L’Agenda Ciné : Qu’est-ce que vous partagez avec votre personnage, Martial Toussaint ?
Arnaud Ducret : Je partage la passion. Je suis quelqu’un de passionné depuis assez jeune et j’aime les gens passionnés. Je prends souvent l’exemple de mon oncle Lionel que j’aime tant, qui est carrossier et qui est totalement PASSIONNÉ par son travail.
Je partage aussi le côté charmeur de mon personnage… peut-être ? ça fait partie de mon métier !
Et j’aime bien qu’il soit attaché à la transmission. Dans la vie, c’est très important pour moi. Martial se doit de bien faire les choses et de transmettre ce qu’il a appris. Et j’aime quand les gens prennent au sérieux leur travail.
C’est ce qui vous a fait dire oui à Christopher Thompson ?
C’est le fait de dire " oui " pour une comédie romantique sur fond de boucherie ! Avec ces deux personnages que tout oppose (pas tant que cela, vous verrez !).
Et puis, c’est très bien écrit… la raison de mon " oui ". C’est également très bien joué par Géraldine Pailhas… j’avais devant moi quelqu’un qui me donnait un répondant extraordinaire.
Les scènes se sont naturellement passées et il est vrai que l’on a matché tout de suite très bien. Il y avait, je pense, une crédibilité avec ce couple que nous formions, mais aussi, et j’en suis fier, une vraie crédibilité à me voir comme boucher… et il fallait que ça fonctionne, que l’on y croie !
Christopher tenait à quelque chose qui fasse vrai, véritable… je crois que l’on a réussi à l’obtenir.
L’Agenda Ciné : Qu’est-ce que vous partagez avec votre personnage, Charly (Charlotte) Fleury ?
Géraldine Pailhas : Déjà, elle a mon rythme. Forcément puisque c’est moi qui le lui donne ! Je lui ai donné mes battements de cœur, cette rapidité qui est la mienne et que le personnage, je pense, venait solliciter… c’était nécessaire.
Après il y a quelque chose d’assez fort que je partage avec elle et qui a peut-être servi un moment à Christopher quand il a écrit le scénario, c’est que j’ai grandi dans une famille avec un père qui aurait bien voulu avoir des garçons, comme cela arrive souvent, et qui n’en a pas eu. Toute mon enfance, j’ai eu envie de me conformer à ce désir que je n’avais pas su combler et que j’ai désespérément essayé de combler, un peu à la manière de Charly, qui accepte qu’on l’appelle Charly, alors qu’elle se prénomme Charlotte, et qui voudrait être vraiment ce garçon que son père regrette de ne pas avoir. J’ai aussi vécu ça !

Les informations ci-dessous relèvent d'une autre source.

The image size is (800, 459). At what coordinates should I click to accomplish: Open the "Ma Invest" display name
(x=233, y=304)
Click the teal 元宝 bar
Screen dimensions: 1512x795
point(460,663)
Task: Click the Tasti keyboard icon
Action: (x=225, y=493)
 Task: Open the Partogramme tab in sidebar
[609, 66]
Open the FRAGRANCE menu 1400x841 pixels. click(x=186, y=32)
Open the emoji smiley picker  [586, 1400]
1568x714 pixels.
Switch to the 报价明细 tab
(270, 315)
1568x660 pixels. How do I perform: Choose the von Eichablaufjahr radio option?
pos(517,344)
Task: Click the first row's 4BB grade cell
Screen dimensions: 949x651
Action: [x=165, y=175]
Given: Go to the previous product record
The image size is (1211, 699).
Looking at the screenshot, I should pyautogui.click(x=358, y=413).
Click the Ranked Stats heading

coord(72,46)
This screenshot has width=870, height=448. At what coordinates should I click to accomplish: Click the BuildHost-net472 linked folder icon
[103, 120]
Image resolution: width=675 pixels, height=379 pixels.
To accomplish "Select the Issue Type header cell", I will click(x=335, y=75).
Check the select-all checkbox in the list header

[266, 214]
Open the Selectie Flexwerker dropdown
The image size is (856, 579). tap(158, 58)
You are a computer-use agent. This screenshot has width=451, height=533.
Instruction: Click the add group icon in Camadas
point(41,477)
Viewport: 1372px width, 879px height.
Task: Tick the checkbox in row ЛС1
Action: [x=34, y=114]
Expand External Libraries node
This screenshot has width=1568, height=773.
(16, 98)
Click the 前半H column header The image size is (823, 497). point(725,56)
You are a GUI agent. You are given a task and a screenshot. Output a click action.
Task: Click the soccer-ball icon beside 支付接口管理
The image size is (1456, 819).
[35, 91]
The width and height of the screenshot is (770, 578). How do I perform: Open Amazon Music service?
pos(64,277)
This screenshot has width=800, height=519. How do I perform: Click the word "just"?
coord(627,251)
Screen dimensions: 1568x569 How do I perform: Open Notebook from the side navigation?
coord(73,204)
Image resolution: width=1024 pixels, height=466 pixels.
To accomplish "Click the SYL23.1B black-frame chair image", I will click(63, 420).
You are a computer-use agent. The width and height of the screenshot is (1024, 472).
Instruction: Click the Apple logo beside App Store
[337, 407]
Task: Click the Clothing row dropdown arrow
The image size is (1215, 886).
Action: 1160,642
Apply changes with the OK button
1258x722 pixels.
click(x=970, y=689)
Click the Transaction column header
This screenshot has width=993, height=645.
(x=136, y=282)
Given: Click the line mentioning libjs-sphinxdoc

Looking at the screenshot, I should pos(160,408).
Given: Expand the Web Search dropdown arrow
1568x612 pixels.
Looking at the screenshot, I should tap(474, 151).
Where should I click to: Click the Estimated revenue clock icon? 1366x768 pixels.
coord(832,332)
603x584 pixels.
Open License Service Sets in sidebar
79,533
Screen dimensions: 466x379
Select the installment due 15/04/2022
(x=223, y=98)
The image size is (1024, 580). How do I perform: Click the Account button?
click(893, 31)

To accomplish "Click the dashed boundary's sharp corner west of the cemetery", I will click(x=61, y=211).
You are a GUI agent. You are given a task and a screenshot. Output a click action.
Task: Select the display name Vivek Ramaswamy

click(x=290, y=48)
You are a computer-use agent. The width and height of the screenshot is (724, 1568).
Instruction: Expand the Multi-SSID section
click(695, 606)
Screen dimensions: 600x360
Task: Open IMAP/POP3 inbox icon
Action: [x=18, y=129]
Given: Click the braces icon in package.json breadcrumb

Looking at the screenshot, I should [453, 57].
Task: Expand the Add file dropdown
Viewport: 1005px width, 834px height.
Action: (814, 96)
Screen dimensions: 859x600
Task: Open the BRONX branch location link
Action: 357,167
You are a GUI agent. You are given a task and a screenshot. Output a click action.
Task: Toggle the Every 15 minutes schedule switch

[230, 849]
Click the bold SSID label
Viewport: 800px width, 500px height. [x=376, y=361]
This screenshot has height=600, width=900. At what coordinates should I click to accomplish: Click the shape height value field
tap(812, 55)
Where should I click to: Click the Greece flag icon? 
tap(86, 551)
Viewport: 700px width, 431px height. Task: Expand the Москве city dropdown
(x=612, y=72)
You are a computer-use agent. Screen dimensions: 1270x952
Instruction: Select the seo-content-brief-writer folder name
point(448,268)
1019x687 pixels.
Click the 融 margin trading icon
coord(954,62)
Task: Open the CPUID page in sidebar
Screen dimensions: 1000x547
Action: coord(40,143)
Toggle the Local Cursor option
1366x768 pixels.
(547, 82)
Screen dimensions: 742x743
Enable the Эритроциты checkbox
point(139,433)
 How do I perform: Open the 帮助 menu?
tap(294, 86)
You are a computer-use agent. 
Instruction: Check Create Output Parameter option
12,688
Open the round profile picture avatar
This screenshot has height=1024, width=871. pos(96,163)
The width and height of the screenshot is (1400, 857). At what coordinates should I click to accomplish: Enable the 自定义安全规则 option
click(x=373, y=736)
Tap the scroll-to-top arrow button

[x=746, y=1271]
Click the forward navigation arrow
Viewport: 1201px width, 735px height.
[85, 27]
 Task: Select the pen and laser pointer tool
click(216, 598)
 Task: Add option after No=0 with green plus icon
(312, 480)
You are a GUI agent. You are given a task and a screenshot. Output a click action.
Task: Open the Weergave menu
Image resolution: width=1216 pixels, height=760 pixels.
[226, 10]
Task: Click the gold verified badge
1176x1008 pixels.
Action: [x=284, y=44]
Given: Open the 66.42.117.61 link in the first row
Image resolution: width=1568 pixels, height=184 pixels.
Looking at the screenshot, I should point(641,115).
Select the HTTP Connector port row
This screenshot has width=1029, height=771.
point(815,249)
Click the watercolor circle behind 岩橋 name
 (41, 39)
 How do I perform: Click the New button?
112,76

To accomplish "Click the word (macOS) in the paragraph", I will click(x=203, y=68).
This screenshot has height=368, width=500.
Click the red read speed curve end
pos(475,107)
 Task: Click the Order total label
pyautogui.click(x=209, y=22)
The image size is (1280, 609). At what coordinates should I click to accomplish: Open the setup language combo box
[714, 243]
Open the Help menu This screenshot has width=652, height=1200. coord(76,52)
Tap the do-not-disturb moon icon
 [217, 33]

Elle rencontre ce Martial, et il se trouve que ce Martial n’a pas du tout peur d’elle ! Sa masculinité n'est pas abîmée, menacée par la force de cette femme qui est en face de lui. Il reste solide, droit dans ces bottes, car c’est un homme terrien qui n’est pas dénué de tendresse et de douceur… ils sont tous deux tendres et saignants !
Je pense aussi que Christopher et son coscénariste, Fabrice Roger-Lacan, ont voulu célébrer une femme de plus de 45 ans que l’on ne voit pas forcément au cinéma, que l’on ne voit pas en tout cas tomber amoureuse et qui ne correspond pas forcément à tous les standards fréquemment attribués à une femme de son âge.
L’Agenda Ciné : Votre film fonctionne beaucoup sur différentes oppositions. Les opposés sont-ils le meilleur des ressorts dramatiques ?
Christopher Thompson : Bien sûr ! Les contraires qui s’attirent est l’un des ressorts de la comédie romantique. On a ces deux personnages, Martial et Charly, qu’apparemment tout oppose, et qui au fur et à mesure de l’histoire vont trouver ce qui chez l’un et chez l’autre les rend meilleurs ou les aide à mieux vivre.
Vous opposez également le monde de la mode et de la boucherie, ce qui est assez inédit !
C’est l’opposition d’un monde ultra contemporain, un monde d’images, de communication, de papier glacé… et d’un métier traditionnel qui fait partie du quotidien des gens. Une opposition intéressante à exploiter.
Pour ce qui est de la mode, je n’ai pas voulu éviter les stéréotypes, qui existent, mais sans être caricatural.
Quant à la boucherie, je me suis rendu compte que c’est souvent le cœur battant d’un quartier, que c’est un commerce qui a pignon sur rue, que les gens s’y croisent, que c’est un métier loin d’être anodin… il y a en effet une certaine gravité, une responsabilité dans ce métier : on doit pouvoir faire confiance à son boucher ; c’est le passeur entre le vivant et nos assiettes.
C’est également un métier de tradition… ce n’est pas le plus vieux métier du monde, mais pas loin ! Qu’il y a ce rapport de l’homme avec la nature, avec les animaux, avec ce que l’on consomme. Un métier confronté à la modernité, aux problématiques contemporaines : l’écologie, le bien-être animal… Un métier qui a donc une obligation d’évolution, de changements… ce qui m’intéressait beaucoup. Et je pense que ce n’est pas en faisant table rase de tout que l’on arrive vraiment à changer les choses.
Et ce métier, qui est aussi un métier traditionnellement réservé aux hommes, cette femme, Charly, qui a largement dépassé la quarantaine, qui a construit sa vie, qui est très forte dans son métier et qui vient de se prendre d’énormes coups dans la gueule dans son magazine de mode… par des hommes (!), se trouve aspirée dans ce monde qu’elle a voulu quitter pour tout un tas de raison.